= Frederick Huth & Co =

British bank

Frederick Huth & Company was a British bank established in 1809, which became part of British Overseas Bank in 1936.

==History==
In 1809, Frederick Huth (1777–1864), a Lutheran German-born British merchant, established the London merchant bank Frederick Huth & Co.

Huth started speculating on his own account and acted as agent for other merchants. The business grew rapidly, specialising in trade with Germany, Spain and South America. Soon, Huth provided credits and advances to other merchants. By 1850 Huth was one of London's leading merchant banks. Following Frederick Huth's retirement in the 1850s, the bank was managed by Daniel Meinertzhagen (1801–1869), Frederick Huth's son-in-law and father of Richard Meinertzhagen (1878–1967). In 1867 Frederick Huth & Co was part of a consortium of leading London merchant banks which formed the "International Financial Society" to compete more effectively for mandates to make bond issues for European governments and infrastructure projects. In 1917 "Huth & Co" was founded in New York to undertake foreign exchange business.

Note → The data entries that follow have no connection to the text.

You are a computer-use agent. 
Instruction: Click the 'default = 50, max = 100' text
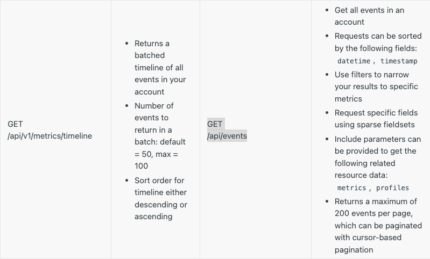[x=160, y=154]
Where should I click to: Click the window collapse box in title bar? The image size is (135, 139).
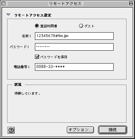131,4
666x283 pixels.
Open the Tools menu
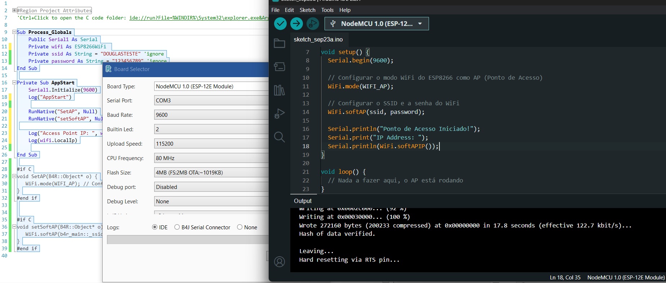pyautogui.click(x=327, y=10)
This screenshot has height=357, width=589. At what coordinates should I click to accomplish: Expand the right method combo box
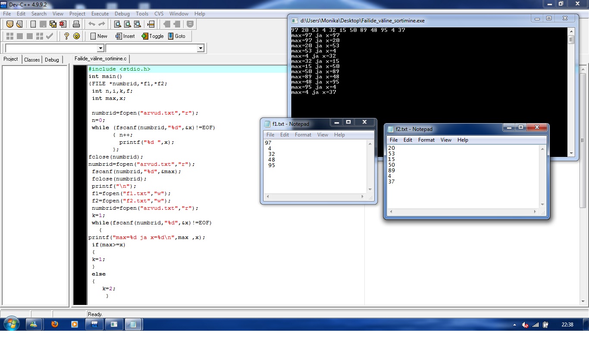200,48
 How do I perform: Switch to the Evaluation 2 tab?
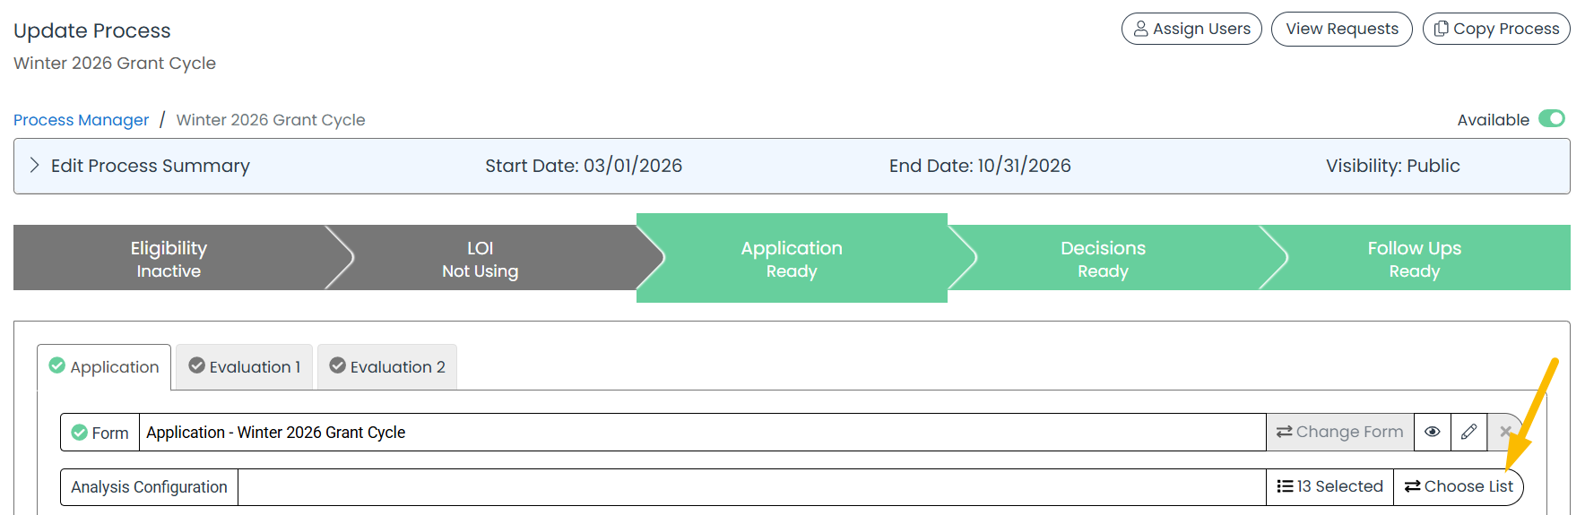[387, 366]
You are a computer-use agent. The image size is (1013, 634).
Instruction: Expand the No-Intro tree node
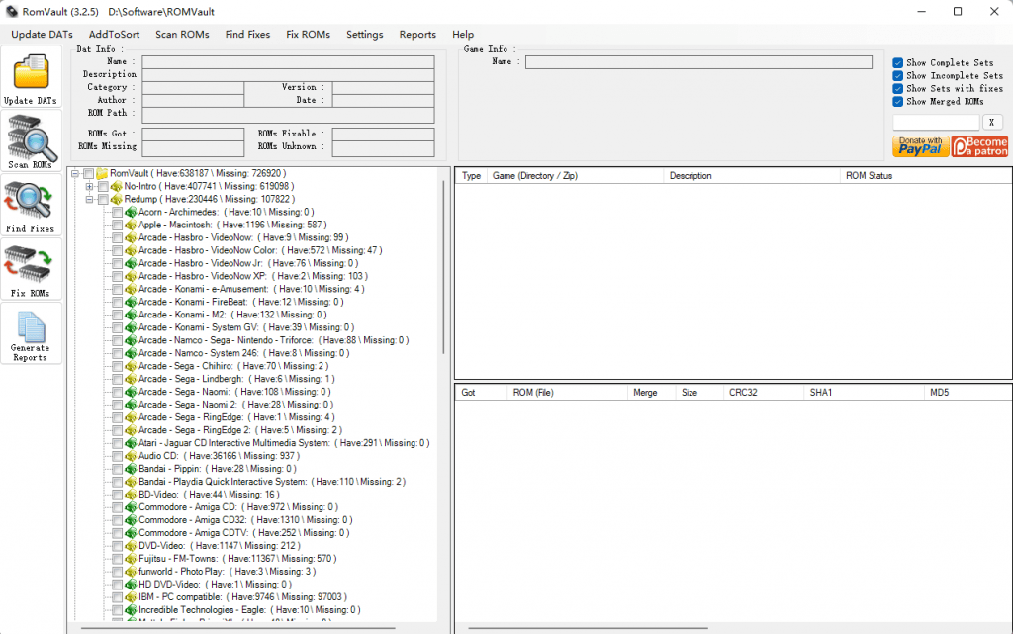coord(89,186)

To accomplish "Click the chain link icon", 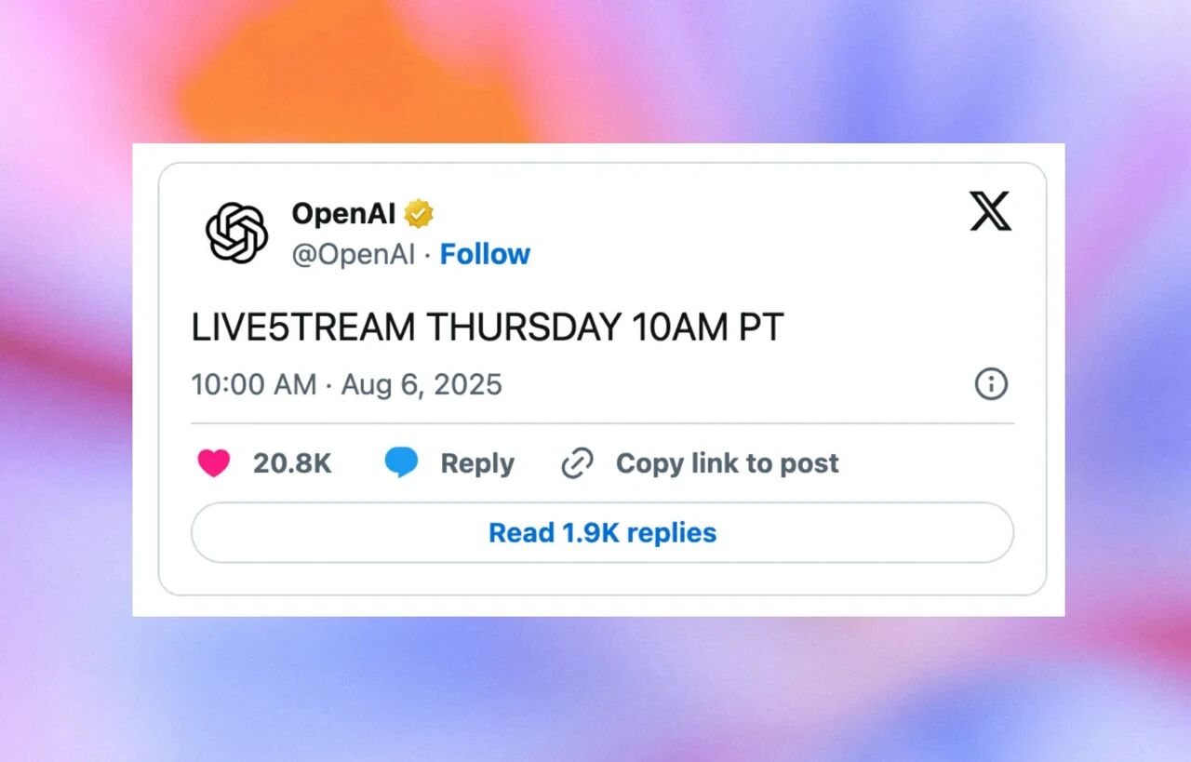I will pos(578,463).
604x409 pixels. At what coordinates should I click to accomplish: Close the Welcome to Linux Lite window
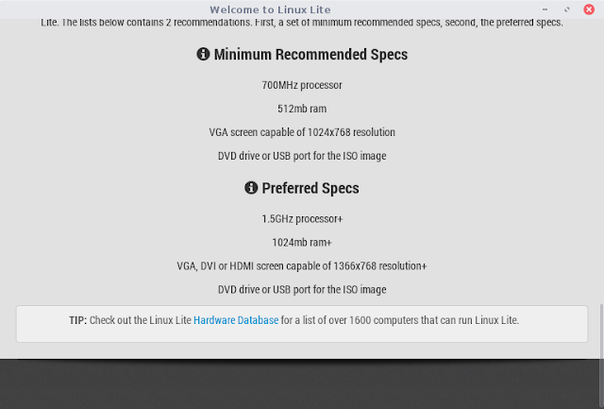pos(589,9)
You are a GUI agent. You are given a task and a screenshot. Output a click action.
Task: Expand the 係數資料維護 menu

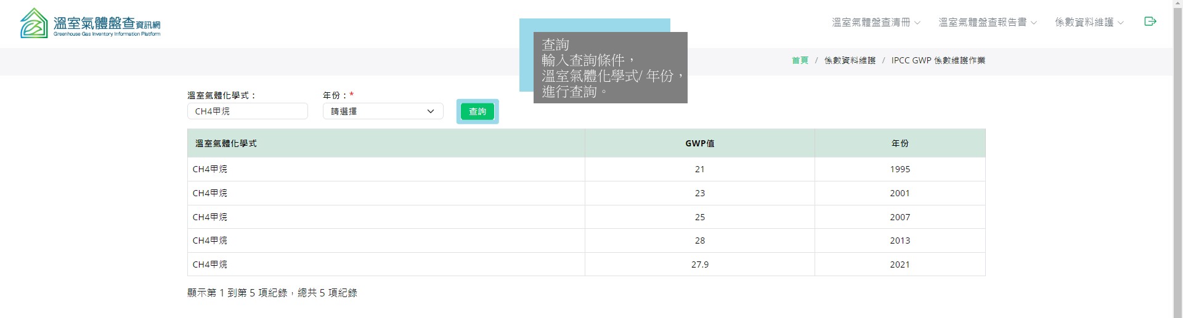1089,23
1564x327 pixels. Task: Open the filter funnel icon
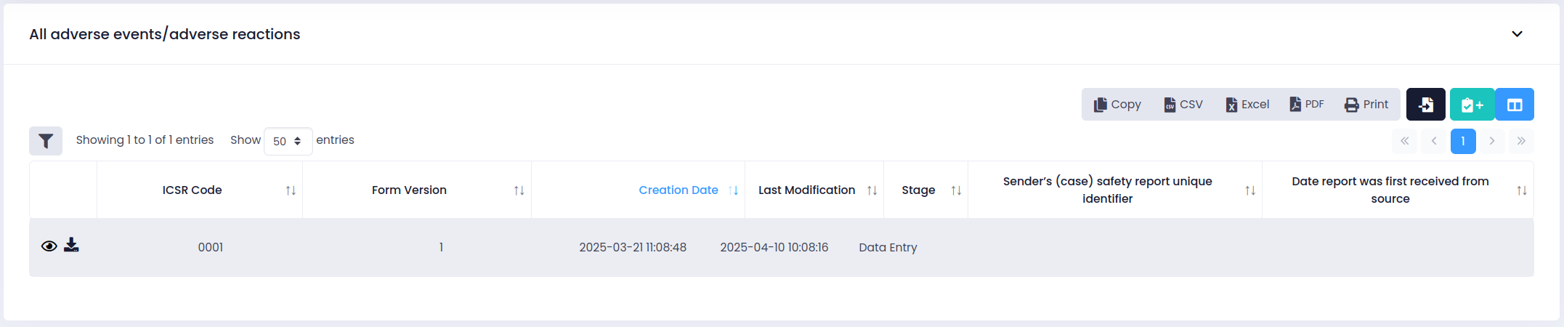pyautogui.click(x=46, y=141)
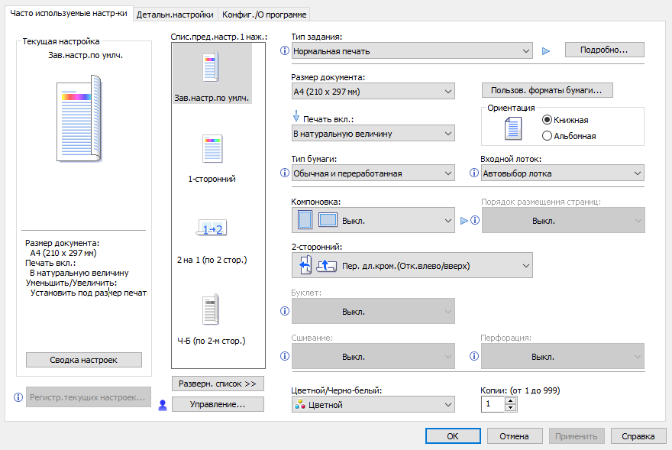The height and width of the screenshot is (450, 672).
Task: Click info icon next to Тип задания
Action: click(x=285, y=51)
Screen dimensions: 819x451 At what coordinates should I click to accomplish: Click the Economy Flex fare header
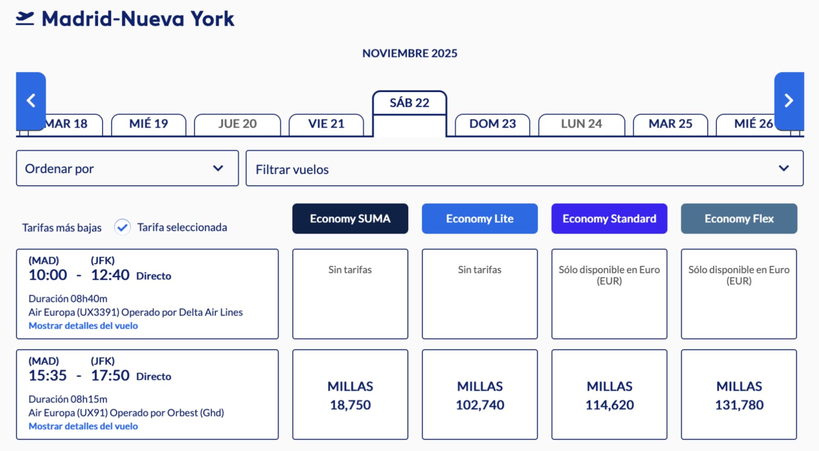[x=739, y=219]
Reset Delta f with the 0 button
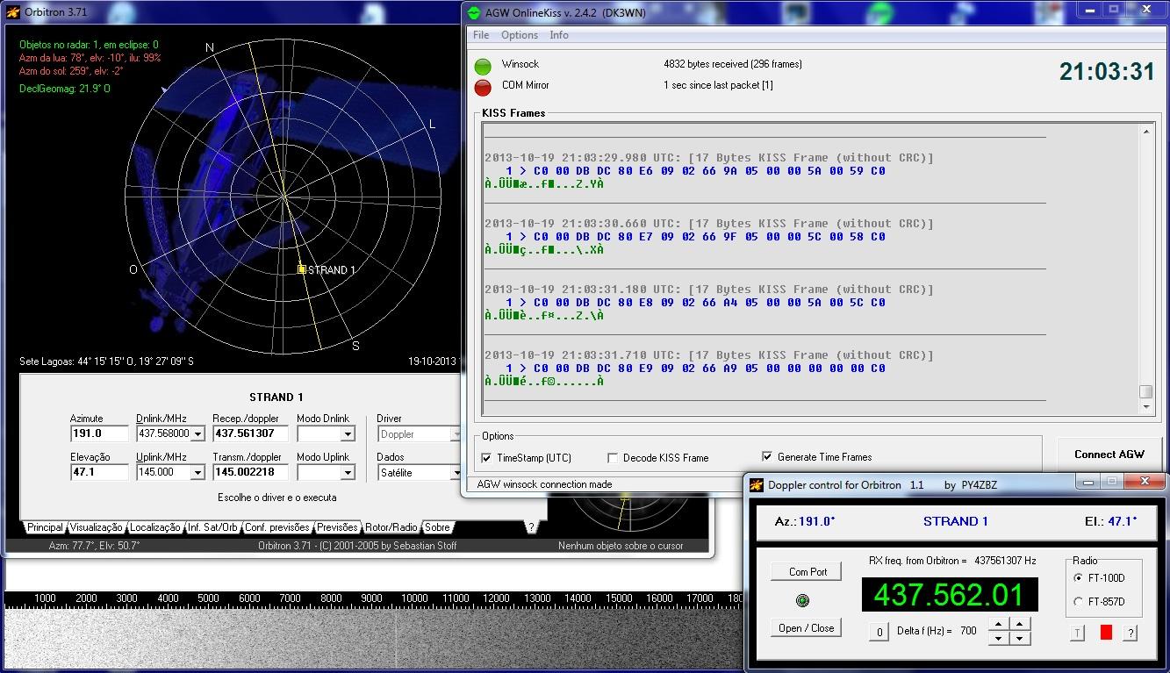Viewport: 1170px width, 673px height. click(x=879, y=632)
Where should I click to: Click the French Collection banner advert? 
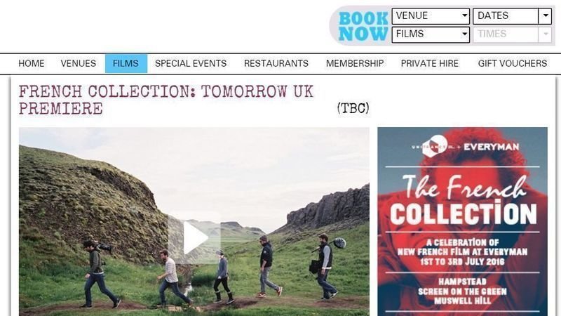point(462,221)

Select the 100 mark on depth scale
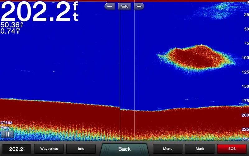click(245, 58)
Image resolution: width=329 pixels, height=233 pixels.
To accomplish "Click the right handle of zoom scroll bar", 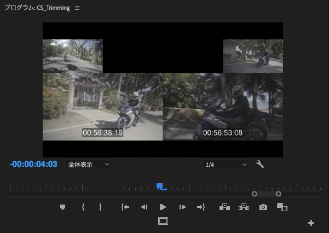I will [x=278, y=194].
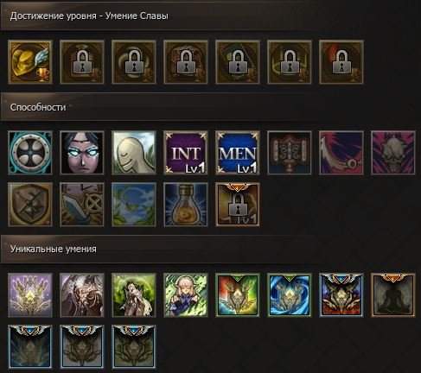Select the meditating silhouette unique skill
This screenshot has width=421, height=373.
[393, 295]
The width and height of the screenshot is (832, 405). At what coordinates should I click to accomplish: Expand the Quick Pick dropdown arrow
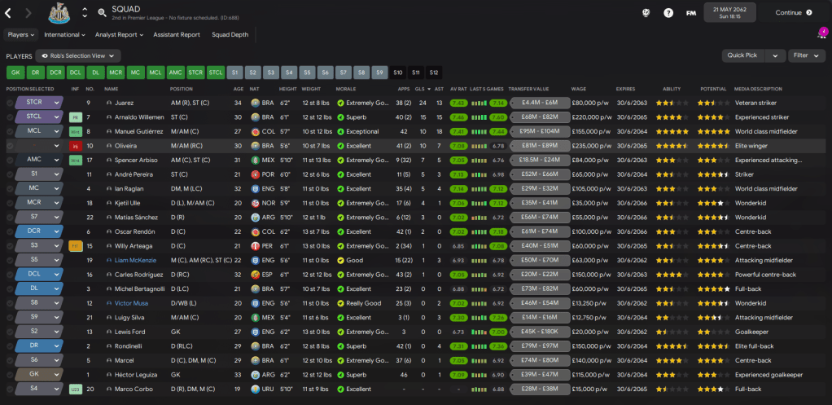click(774, 56)
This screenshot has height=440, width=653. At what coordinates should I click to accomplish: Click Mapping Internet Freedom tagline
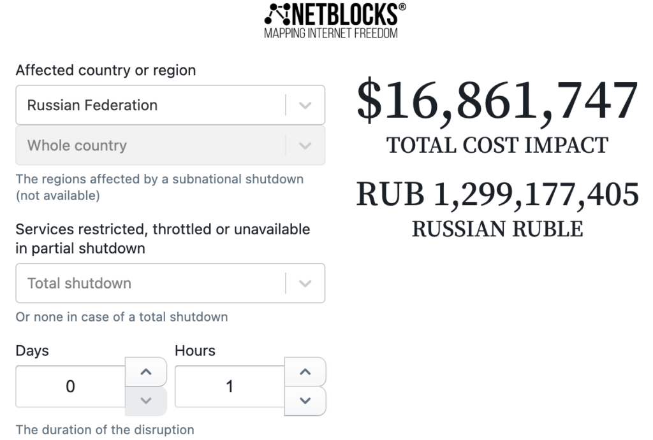[x=331, y=33]
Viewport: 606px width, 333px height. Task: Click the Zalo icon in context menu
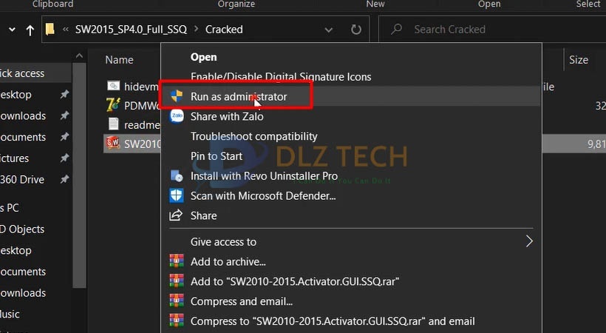pyautogui.click(x=177, y=116)
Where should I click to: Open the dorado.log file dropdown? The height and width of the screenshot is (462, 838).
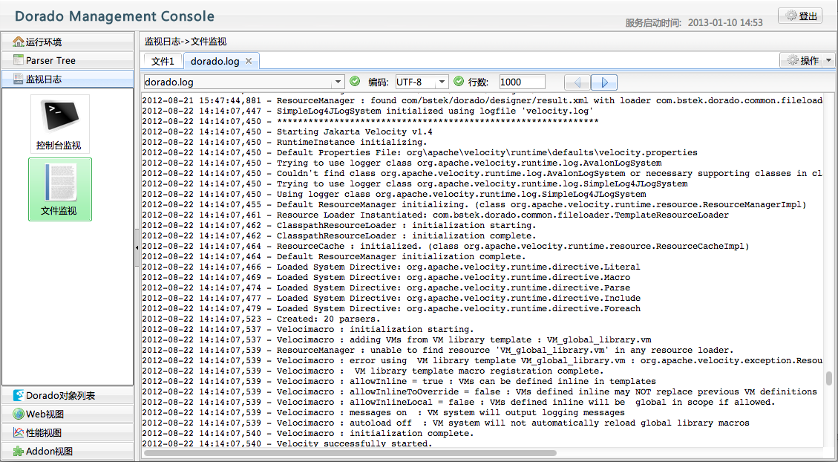[338, 82]
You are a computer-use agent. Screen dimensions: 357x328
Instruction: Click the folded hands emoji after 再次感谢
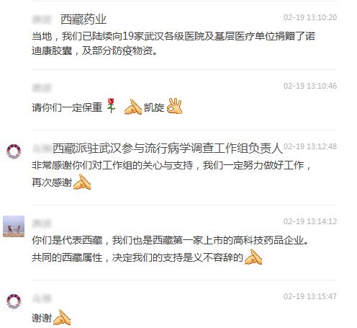(x=82, y=182)
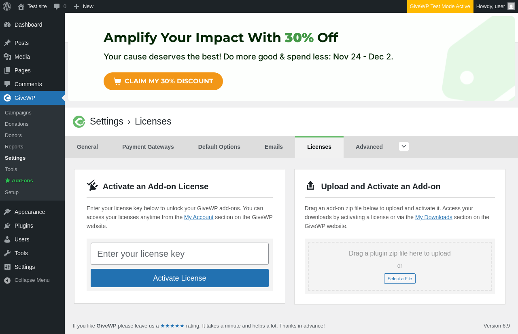This screenshot has height=334, width=518.
Task: Click the Select a File button
Action: (400, 279)
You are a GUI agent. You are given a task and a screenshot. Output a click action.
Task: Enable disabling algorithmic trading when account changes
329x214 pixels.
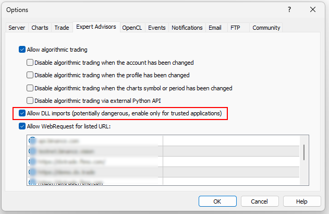click(30, 63)
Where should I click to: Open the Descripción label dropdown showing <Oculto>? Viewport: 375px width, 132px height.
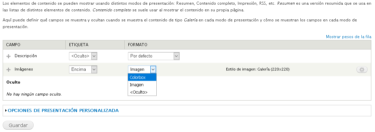(x=83, y=56)
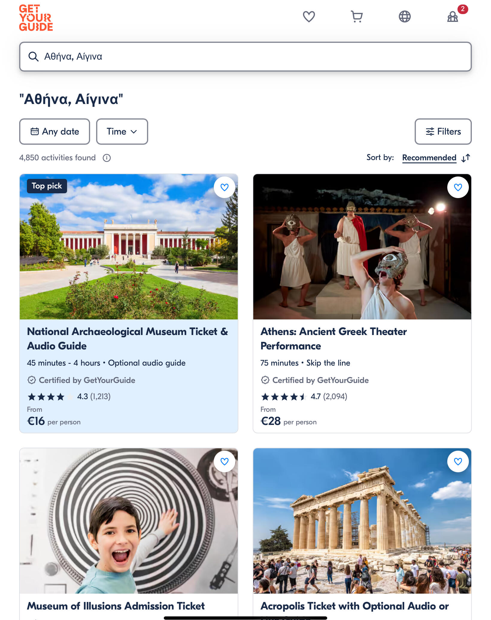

In 1921 Huths encountered severe difficulties as a result of war losses on its continental acceptance business. The Bank of England took control of its affairs and in 1922 arranged a merger with Konig Brothers. In 1923 a new partnership was established, aided by a £2 million Bank of England loan. Huths, however, never fully recovered from its wartime losses. After its surviving banking business was transferred to the British Overseas Bank (est. 1919) in 1936, the firm was wound up. The British Overseas Bank in turn became part of the Royal Bank of Scotland in 1962.

== Collections ==
The Huth & Co archives were deposited at University College London during the 1960s and 1970s. The collection primarily comprises correspondence and account books.